I started taking a crack at cleaning this page up. Started with the description. Please let me know if this looks okay. If so, I'll add more citations and proceed to fixing the main body. Vinod (talk) 16:12, 28 October 2013 (UTC)

I still have no idea WHAT this thing does![edit]

And I'm in IT! What is the (at least intended) reading audience for this article? If it's other Hadoop experts then it needs a total rewrite. — Preceding unsigned comment added by (talk) 19:11, 25 January 2013 (UTC)

Haha my thoughts exactly! This article is a huge pile of buzzwords, none of which is understandable for the general public. A translation from Marketing to English would be much appreciated. (talk) 10:27, 25 August 2013 (UTC)

This is an important part of IT infrastructure that underpins many emerging technologies.
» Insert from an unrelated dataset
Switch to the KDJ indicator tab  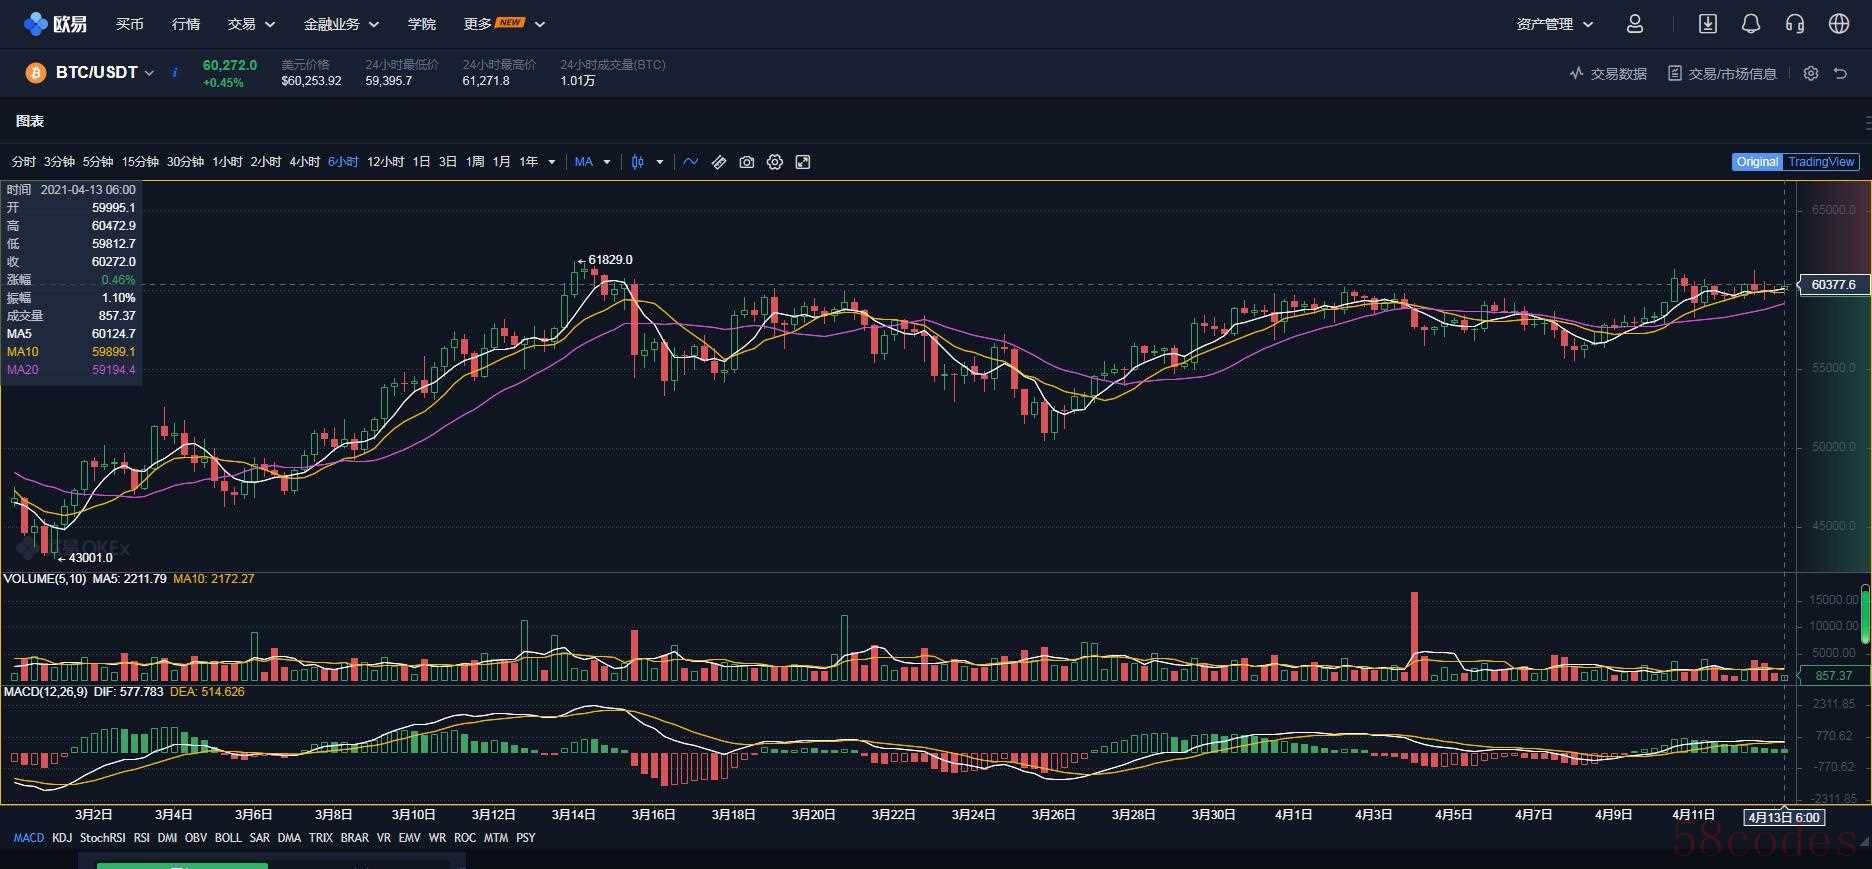click(62, 838)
Sadly, the whole article is so badly written that many readers are struggling to understand Hadoop from this explanation. Vote +1rewrite Andmark (talk) 11:56, 1 September 2013 (UTC).

Uh... Yes... But... I can clarify that I've lots of little bits about Hadoop over the last few years, but my proximate cause for reading the article was some corporate presentations about so-called big data. Overall the article has failed to provide me with the kind of insight that I was hoping for, but I admit that part of my framing was that I expected to see more on the position of Amazon vis a vis Hadoop, insofar as the company that employs me is mentioned several places and I had somehow reached the conclusion that Amazon was the big barrier to overcome here... Should I conclude that Amazon is much less relevant to Hadoop than I thought, or that the article has a PoV against Amazon? I sort of agree with the comment about too many buzzwords, too, but mostly I'm just kind of disappointed in the lack of enlightment after spending the time to read the entire thing fairly carefully. I actually feel I do have a small idea of "WHAT this thing [Hadoop] does", but it wasn't helped or refined by the article Shanen (talk) 07:45, 9 December 2013 (UTC)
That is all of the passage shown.